The Alcaraz court concluded that such evidence was "sufficient to raise a triable issue of fact as to whether defendants exercised control over the strip of land containing the meter box and thus owed a duty of care to protect or warn plaintiff of the allegedly dangerous condition of the property." (14 Cal.4th at p. 1170, fn. omitted.) The court considered the evidence sufficient to suggest the "defendants treated a portion of this strip of land as if they did own it, maintaining a lawn that spanned the property line and that rendered part of the land owned by the city indistinguishable from that owned by [the] defendants, and (subsequent to plaintiff's injury) demonstrated their possession of this land by constructing a fence enclosing the narrow strip containing the meter box." (Ibid.)  

Nevertheless, it is clear from Alcaraz that simple maintenance of an adjoining strip of land owned by another does not constitute an exercise of control over that property. Although evidence of maintenance is considered "relevant on the issue of control," the court limited its holding by stating that "the simple act of mowing a lawn on adjacent property (or otherwise performing minimal, neighborly maintenance of property owned by another) generally will [not], standing alone, constitute an exercise of control over [59 Cal.App.4th 199] [the] property ...." (14 Cal.4th at p. 1167.) Besides maintaining the adjacent lawn owned by the city, the defendants in Alcaraz constructed a fence enclosing this narrow strip of land after the plaintiff's alleged injury. (Id. at p. 1154.) The court considered such enclosure "highly relevant" because "[i]t is obvious that the act of enclosing property with a fence constitutes an exercise of control over that property." (Id. at p. 1167.) The court concluded that the evidence went beyond simple neighborly maintenance and, thus, was sufficient to raise a triable issue of fact as to control. (Id. at p. 1170.) fn. 11  

The Alcaraz court's discussion of two "analogous" federal circuit court cases also makes clear that evidence beyond "neighborly maintenance" is required to support a finding of control. In Husovsky v. United States (D.C. Cir. 1978) 590 F.2d 944 [191 App.D.C. 242] (Husovsky), the plaintiff was injured by a fallen tree which had stood on land the defendant maintained but did not own. (Id. at p. 947.) But the evidence of control in that case went well beyond mere maintenance; it included an agreement between the defendant and the landowner regarding the use of the land, and the placement and maintenance of markings bearing the defendant's insignia on that land. (Id. at p. 953.) Indeed, the landowner had agreed to preserve the " ' "natural, park-like character," ' " of its land such that it would be maintained in a " 'wooded state indistinguishable from contiguous ... parkland ...' " owned by the defendant. (Alcaraz, supra, 14 Cal.4th at pp. 1160-1161, quoting Husovsky, supra, 590 F.2d at p. 949.) The Husovsky court held that such evidence constituted a "notorious and open public display of control" by the defendant. (590 F.2d at p. 953.)
━━━
> **TO BE DONE**:
1) According to the court opinion excerpt, what did the defendants in Alcaraz construct after the plaintiff's injury?
2) Write the passage that follows the court opinion excerpt on control of adjoining land, starting right after its final sentence.

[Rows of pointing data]
━━━
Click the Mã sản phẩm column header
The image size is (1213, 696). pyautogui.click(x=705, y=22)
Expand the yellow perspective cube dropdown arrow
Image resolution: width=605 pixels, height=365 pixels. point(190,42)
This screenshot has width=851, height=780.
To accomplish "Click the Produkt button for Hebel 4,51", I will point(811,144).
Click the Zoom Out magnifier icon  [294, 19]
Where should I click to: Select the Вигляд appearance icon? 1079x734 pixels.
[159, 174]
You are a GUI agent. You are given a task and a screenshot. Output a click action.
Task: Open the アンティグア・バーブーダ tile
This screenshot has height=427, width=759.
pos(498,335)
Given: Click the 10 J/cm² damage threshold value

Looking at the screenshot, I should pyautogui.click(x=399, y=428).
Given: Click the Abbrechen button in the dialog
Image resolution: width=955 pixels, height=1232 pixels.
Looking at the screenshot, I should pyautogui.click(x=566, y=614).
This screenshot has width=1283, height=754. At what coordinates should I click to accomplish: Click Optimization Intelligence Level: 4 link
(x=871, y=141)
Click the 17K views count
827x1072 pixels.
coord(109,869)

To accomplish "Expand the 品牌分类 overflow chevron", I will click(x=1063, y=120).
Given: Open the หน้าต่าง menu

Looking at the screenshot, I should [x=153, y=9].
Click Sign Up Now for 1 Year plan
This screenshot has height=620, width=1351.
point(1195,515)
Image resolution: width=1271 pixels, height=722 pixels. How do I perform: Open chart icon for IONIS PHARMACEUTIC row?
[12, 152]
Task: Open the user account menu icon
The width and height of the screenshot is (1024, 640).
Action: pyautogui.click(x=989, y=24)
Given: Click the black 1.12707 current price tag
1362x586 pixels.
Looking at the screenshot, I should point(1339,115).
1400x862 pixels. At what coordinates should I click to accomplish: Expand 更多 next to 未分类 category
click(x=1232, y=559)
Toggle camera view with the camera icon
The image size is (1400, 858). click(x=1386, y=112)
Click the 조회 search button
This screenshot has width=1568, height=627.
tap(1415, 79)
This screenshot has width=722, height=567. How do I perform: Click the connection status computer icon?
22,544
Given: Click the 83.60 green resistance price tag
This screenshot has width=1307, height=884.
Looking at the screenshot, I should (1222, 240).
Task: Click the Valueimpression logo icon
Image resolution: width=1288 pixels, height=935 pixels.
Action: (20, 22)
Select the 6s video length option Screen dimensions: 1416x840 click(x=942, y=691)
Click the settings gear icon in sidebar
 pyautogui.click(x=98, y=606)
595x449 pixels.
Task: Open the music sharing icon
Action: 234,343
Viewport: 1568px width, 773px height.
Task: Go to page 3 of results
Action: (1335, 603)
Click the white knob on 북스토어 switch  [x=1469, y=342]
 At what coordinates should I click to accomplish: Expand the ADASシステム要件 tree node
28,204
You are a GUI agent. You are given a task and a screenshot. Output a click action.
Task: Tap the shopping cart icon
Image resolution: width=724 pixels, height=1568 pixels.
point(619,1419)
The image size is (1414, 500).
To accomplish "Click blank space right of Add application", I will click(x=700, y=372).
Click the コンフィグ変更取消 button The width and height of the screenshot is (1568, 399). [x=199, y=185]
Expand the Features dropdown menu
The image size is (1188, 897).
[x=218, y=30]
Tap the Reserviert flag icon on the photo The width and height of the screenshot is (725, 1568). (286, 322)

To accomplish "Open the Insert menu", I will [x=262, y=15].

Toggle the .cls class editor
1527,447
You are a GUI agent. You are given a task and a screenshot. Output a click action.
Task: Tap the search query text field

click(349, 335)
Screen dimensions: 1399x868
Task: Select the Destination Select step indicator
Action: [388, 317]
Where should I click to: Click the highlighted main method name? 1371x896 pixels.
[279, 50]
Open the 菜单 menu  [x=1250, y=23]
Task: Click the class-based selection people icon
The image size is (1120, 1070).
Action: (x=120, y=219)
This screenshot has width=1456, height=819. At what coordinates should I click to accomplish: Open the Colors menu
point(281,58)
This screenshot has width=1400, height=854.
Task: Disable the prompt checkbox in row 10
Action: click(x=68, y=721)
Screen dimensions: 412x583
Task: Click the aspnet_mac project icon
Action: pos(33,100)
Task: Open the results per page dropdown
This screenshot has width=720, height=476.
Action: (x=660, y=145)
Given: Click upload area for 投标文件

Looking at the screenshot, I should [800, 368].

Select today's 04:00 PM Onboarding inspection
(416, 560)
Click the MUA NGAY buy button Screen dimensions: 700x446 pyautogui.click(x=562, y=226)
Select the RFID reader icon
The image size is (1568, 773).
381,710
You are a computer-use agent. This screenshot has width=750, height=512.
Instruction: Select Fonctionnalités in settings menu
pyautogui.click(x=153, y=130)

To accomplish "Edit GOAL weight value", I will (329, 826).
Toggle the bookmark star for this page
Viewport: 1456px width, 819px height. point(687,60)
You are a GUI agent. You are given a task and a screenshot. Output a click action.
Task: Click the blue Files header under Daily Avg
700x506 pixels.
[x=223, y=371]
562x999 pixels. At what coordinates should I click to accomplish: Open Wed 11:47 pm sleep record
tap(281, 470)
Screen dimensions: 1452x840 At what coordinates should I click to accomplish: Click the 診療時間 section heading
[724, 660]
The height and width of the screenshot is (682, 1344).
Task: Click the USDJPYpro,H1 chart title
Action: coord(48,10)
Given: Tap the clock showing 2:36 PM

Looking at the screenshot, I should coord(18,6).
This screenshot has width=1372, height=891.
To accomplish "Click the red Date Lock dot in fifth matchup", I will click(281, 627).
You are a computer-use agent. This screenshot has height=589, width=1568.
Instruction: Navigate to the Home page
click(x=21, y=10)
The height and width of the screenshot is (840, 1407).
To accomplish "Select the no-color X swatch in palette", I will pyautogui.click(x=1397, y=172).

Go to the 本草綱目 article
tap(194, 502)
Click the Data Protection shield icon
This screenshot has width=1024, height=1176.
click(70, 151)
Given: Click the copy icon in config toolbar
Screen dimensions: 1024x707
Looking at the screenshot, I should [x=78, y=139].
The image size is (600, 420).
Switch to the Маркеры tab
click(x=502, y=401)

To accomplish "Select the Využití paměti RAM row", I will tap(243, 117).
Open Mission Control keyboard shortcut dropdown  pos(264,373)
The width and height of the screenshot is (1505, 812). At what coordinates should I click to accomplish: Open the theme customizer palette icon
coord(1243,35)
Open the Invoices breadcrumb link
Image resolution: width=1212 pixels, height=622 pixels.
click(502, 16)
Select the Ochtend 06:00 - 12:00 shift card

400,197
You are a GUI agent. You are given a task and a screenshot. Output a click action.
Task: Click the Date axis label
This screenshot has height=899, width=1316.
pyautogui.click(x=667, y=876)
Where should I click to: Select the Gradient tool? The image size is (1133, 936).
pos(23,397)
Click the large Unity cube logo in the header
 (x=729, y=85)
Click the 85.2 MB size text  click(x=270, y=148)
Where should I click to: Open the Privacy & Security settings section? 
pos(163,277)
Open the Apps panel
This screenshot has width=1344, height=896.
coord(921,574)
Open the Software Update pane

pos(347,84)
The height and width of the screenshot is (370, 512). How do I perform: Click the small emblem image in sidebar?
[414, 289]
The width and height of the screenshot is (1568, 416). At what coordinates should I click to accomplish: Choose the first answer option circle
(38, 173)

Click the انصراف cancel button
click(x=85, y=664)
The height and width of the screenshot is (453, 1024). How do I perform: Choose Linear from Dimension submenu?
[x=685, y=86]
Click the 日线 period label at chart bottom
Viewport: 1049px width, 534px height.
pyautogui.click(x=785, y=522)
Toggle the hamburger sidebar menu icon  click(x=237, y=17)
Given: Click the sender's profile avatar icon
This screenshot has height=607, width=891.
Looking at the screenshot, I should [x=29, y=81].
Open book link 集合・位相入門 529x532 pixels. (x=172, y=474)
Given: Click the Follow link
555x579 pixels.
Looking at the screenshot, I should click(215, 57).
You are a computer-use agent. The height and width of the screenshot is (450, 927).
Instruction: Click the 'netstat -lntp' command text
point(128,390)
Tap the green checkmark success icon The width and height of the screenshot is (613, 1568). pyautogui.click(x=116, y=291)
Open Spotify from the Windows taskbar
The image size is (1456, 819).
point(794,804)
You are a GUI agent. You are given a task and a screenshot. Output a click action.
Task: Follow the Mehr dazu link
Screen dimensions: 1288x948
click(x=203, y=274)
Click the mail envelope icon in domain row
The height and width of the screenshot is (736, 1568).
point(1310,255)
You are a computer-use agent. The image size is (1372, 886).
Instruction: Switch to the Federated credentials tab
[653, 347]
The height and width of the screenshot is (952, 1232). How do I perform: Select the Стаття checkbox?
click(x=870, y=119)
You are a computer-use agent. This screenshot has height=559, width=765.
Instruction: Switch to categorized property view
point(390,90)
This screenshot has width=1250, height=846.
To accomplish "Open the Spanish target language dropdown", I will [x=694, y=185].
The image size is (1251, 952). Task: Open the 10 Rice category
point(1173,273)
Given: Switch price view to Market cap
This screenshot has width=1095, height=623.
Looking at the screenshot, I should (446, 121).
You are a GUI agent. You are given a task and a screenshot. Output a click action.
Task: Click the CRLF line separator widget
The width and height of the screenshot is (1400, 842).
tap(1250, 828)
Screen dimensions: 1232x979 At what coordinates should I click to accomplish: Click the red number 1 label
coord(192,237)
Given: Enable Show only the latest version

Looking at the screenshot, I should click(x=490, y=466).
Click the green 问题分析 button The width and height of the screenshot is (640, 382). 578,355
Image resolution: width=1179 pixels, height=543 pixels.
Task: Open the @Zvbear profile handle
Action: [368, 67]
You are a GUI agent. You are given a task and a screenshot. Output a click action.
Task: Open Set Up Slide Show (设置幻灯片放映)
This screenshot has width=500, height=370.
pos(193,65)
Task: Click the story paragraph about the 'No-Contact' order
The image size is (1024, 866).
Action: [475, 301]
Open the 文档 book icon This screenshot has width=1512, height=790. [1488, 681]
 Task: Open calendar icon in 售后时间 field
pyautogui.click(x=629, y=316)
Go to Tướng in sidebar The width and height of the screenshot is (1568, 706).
━━━
> **THE REPLIES**:
1) A fence enclosing the narrow strip of land that contained the meter box.

2)
In Orthmann v. Apple River Campground, Inc. (7th Cir. 1985) 757 F.2d 909 (Orthmann), the plaintiff was injured when he dove into a river from land not owned by the defendants. (Id. at p. 913.) In addition to evidence of maintenance of the adjoining property, an affidavit stated that subsequent to the incident the defendants, without permission from the landowner, cut down a tree on the land from which the plaintiff dove. (Ibid.) The Orthmann court concluded: "It is possible to infer that the defendants, though they did not own the ... property, treated it as if they did-the cutting down of the [59 Cal.App.4th 200] tree after the accident being a dramatic assertion of a right normally associated with ownership or at least ... possession." (Ibid.) fn. 12  

In the present case, there is no such "dramatic assertion of a right normally associated with ownership or ... possession" of the land on which Contreras was allegedly injured. Although respondents denied "maintaining" the tree in the city-owned planting strip, they admitted their regular trimming of the tree and sweeping of fallen leaves on the brick path. There was also undisputed evidence that respondent Boehler did some "gardening" in the planting strip. But this evidence by itself suggests nothing more than "neighborly maintenance" of the city-owned planting strip. (Alcaraz, supra, 14 Cal.4th at pp. 1167, 1170.) Standing alone, such evidence cannot support a finding of control over that property. (Ibid.)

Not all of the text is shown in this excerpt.